Using the soil water, temperature, drainage and crop growth data collected during the 2016 growing season in the long-term experimental sites, researchers concluded parameterization and testing of the APSIM model at those sites. In general, the APSIM model is able to adequately reproduce the long-term and the 2016 seasonal experimental datasets. The fit is good to observed corn and soybean yields and to the long-term trends for the tile drainage variables measured. Researchers concluded the APSIM was able to satisfactorily capture the behavior of the cropping system during the season as well as the long-term trends, and the model could be used to explore short- and long-term trends and variation in NO3-N leaching and to extrapolate findings at these sites. 

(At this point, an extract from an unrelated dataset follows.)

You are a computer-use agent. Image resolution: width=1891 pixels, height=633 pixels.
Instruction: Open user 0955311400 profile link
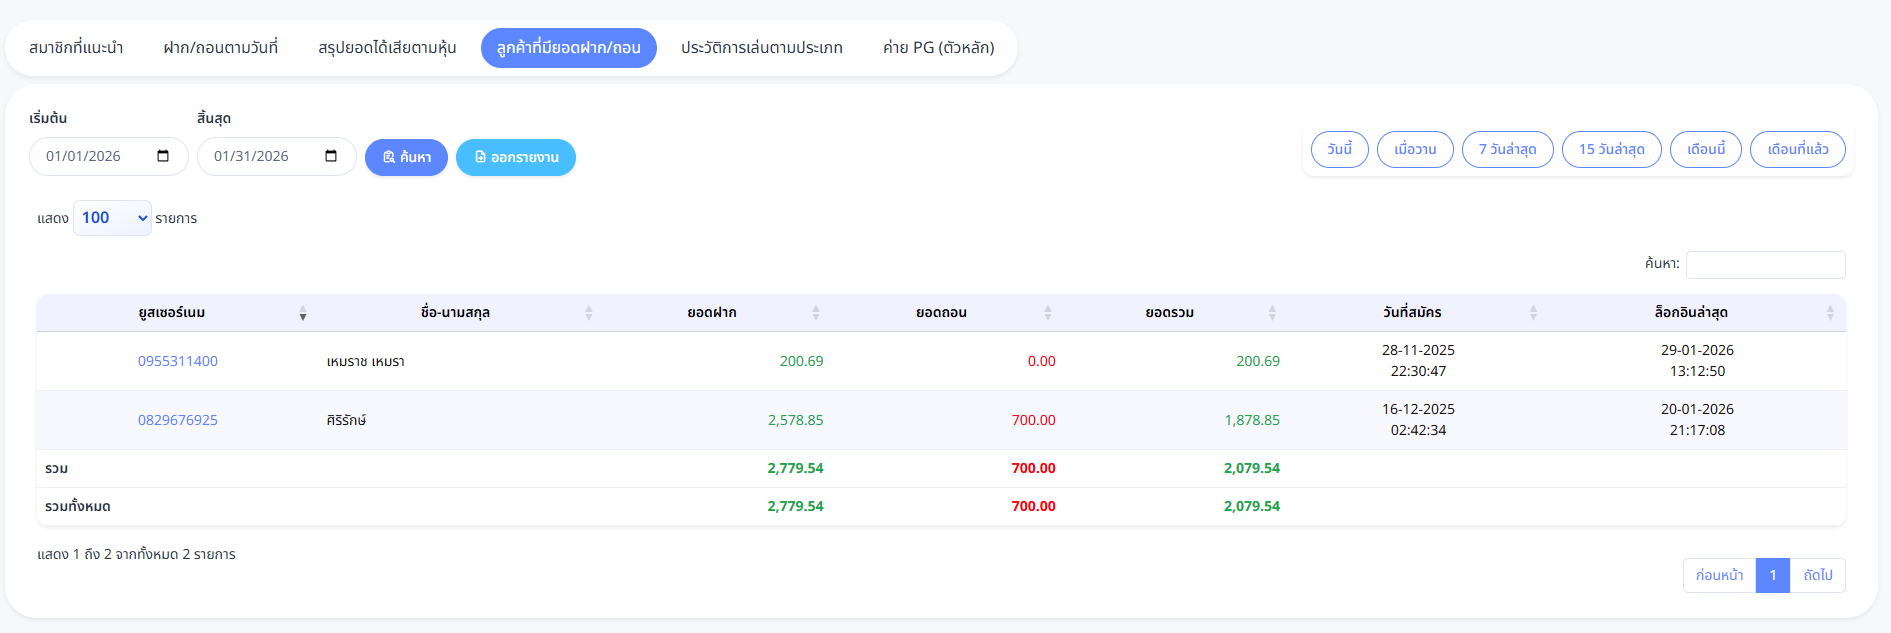click(x=178, y=361)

The focus this quarter was to execute in-season sampling activities at the field sites. High-resolution data on soil water, temperature, drainage and crop growth from the three field sites was collected, and used to test the model performance at those sites. Work continued to organize the historical data, and conduct scenario analyzes at two sites. These were directed towards testing the effect of N fertilizer application rates on N leaching across a wide-range in variation in weather. Some interesting findings related to crop rotation and management will be useful in designing the decision support tool.

During this quarter, the Iowa State University team made important progress in improving the model to better capture the effect of cover crops on NO3-N leaching and yield. The model now is ready to conduct “what if” scenarios. Research partners at the Iowa Soybean Association narrowed their statewide tile-drainage database to about 30 sites from which soil and drainage samples will be collected. In late March, ISU team members collected soil samples and also installed soil temperature and moisture sensors at the Nashua research farm site. A meeting with key personnel from the ISU research farms was held to plan summer soil and crop samplings at all ISU sites.